I.T. IN OUR SCHOOLS
DAILY TELEGRAPH MARCH 21st
While it does come with a health warning, there’s no doubt technology is transformational, believes Philip Britton, head of the Boys’ Division at Bolton School in Lancashire, where all pupils will be issued with iPads by September this year.
“The ability to ﬁnd out the answer yourself is new. Gone are library lessons and visits to the IT room to research; instead, the library has become a hub of constant classroom activity, and teachers need to interpret and marshal information, not just dole it out,” says Britton.
The school has been careful to bring parents onside, with evenings to explain how it will address the “downside” of technology. The iPads belong to the school, not to the pupils, and contents can be inspected. His school aims to make them “boring”: a routine tool rather than a distraction.
Can an iPad help schoolchildren get better grades?
Britton believes, as many do, that schools can help pupils understand there’s more to technology than games.
“Using it for work as well as play is what happens in the workplace. Adults must start to guide children around the e-world, rather than standing back and worrying,” he says.

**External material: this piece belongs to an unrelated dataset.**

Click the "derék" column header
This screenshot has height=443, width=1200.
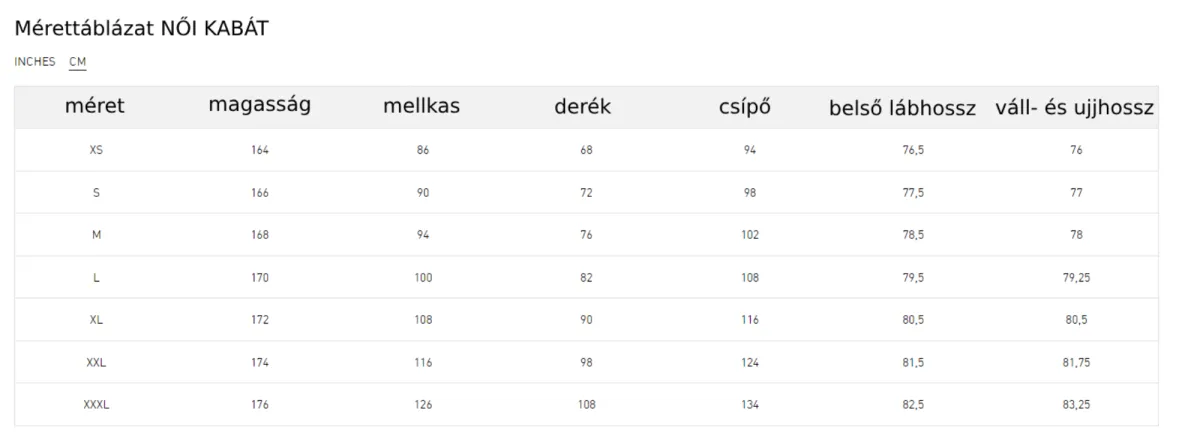pyautogui.click(x=583, y=106)
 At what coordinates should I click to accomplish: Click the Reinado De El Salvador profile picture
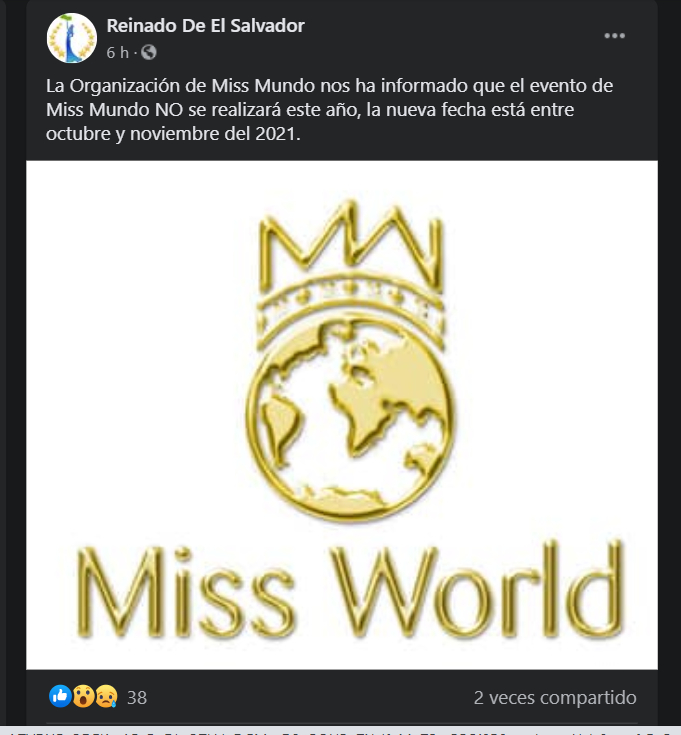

Setting an example with new ways of learning
Time for Pi
The Grammar School at Leeds, West Yorkshire introduced iPads for staff in September 2013 and senior school pupils will be invited to take in their own devices later this year. Those studying computing have also been offered the chance to borrow a RaspberryPi, a cheap educational computer, to develop programming skills.Year 9 pupil, Thomas Shakespeare, has devised a home alarm — a DVD concealing a pressure pad — for his bedroom, which sends an email informing him security has been breached.
Another pupil, Andrew Huff, in Year 11, is launching a Raspberry Pi into space, attached to a weather balloon to gather meteorological data, and is working with academics and the Civil Aviation Authority to ensure the mission is a success.
Hampton School, Middlesex has replaced desktop computers with 30 iPads, each featuring a microphone and headphones, in its language lab.Pupils are able to practise language skills using a variety of apps, such as Strip Designer, which allows users to make their own cartoon in a language of their choice; Key Notes, a system that enables students to compile a presentation in a language that can be shared with the class through Apple TV; and Morfo, which allows pupils to create a 3D image of themselves which projects words they have recorded.
“Our modern languages initiative has proved a major success, not least because we are harnessing technology that has the full endorsement of the pupils themselves,” says a school spokesperson.